• **Excerpt**:
Abortion is an Atheist issue. A great blog from FFRF. Some takeaways:
• Atheists don’t believe in the religious concept of “ensoulment,” which much of the anti-abortion movement is predicated on, or the idea that pregnancies and what happens to them are “God’s will.”
• Abortion is an extremely safe procedure. A major study published in Obstetrics & Gynecology found the major complication rate to be extremely low.
• In fact, researchers found that women are 14 times more likely to die during or after childbirth than to complications from an abortion.
• Dr. Ned Calonge, the co-chair of the committee that wrote a report for National Academies of Sciences, Engineering and Medicine, explained that state restrictions and bans on abortion are not based in science. Furthermore, Dr. Hal Lawrence, the CEO of the American College of Obestricians and Gynecologists, an organization with nearly 60,000 members, stated that any claims about abortion restrictions protecting women’s health “have been totally debunked” and that “delaying and making people wait and go through hoops of unnecessary, extra procedures does not improve the safety — and, actually, by having them delay can actually worsen the safety.”
• ”Medication abortion is safer than Tylenol and Viagra, yet it is heavily and unnecessarily regulated.”
• The Turnaway Study, the first rigorous examination of the impact of receiving versus being denied an abortion, found that abortion restrictions significantly increase the likelihood that women will live in poverty, stay in abusive relationships and experience serious health problems as a result of the pregnancy and childbirth.

• **Records supplied**:
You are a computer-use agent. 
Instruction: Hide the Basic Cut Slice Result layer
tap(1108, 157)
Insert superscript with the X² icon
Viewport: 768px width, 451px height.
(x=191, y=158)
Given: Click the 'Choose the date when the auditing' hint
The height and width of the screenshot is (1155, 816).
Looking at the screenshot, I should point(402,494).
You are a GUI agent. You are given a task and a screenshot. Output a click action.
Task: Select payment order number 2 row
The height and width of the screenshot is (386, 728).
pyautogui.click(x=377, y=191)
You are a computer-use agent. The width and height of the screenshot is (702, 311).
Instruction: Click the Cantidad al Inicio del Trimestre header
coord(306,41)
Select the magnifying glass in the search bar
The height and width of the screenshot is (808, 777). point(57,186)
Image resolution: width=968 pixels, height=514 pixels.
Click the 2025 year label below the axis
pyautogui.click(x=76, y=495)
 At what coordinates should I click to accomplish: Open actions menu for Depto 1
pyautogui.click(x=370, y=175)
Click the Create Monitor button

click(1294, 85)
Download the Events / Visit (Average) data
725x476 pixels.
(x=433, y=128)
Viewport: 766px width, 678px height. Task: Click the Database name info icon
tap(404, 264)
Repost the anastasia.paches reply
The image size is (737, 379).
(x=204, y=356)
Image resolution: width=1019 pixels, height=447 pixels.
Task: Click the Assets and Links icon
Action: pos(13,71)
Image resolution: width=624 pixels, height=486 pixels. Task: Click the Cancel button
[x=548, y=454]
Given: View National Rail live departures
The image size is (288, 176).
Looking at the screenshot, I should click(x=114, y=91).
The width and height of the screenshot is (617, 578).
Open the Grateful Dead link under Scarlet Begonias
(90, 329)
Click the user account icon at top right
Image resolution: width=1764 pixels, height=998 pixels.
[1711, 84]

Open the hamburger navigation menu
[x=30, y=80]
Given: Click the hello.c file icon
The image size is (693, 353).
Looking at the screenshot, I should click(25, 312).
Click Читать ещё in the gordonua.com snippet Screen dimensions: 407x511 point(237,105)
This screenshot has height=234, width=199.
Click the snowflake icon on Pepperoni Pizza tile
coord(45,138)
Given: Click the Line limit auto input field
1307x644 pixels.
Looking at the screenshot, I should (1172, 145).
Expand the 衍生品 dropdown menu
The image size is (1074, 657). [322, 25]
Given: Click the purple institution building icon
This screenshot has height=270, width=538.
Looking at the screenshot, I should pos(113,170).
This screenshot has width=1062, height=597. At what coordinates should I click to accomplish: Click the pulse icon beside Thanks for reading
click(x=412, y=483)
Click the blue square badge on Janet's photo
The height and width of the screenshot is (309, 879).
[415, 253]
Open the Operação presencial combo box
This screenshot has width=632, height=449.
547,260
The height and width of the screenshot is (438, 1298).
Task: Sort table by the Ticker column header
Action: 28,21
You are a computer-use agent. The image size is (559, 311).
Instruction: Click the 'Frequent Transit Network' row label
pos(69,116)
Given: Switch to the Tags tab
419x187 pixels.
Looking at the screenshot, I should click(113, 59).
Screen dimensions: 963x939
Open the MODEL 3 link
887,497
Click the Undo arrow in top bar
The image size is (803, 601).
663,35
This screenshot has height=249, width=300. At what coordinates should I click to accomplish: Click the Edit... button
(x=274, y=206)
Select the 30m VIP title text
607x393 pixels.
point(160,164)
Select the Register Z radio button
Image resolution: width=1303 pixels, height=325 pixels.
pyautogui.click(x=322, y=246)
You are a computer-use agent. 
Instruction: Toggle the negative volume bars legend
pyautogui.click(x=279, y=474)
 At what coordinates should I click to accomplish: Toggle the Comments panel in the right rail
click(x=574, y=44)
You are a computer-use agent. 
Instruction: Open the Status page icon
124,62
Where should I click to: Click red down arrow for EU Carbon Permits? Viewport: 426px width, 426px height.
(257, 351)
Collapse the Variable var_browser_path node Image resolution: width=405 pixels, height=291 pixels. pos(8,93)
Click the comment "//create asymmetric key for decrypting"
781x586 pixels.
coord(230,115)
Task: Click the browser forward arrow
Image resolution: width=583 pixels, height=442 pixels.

• **What you need to do**:
Could you revise the abortion takeaways above, starting with "Abortion is an Atheist" and going on through "from an abortion.", with "extremely" changed to "exceptionally"?

• **Output for this exercise**:
Abortion is an Atheist issue. A great blog from FFRF. Some takeaways:
• Atheists don’t believe in the religious concept of “ensoulment,” which much of the anti-abortion movement is predicated on, or the idea that pregnancies and what happens to them are “God’s will.”
• Abortion is an exceptionally safe procedure. A major study published in Obstetrics & Gynecology found the major complication rate to be exceptionally low.
• In fact, researchers found that women are 14 times more likely to die during or after childbirth than to complications from an abortion.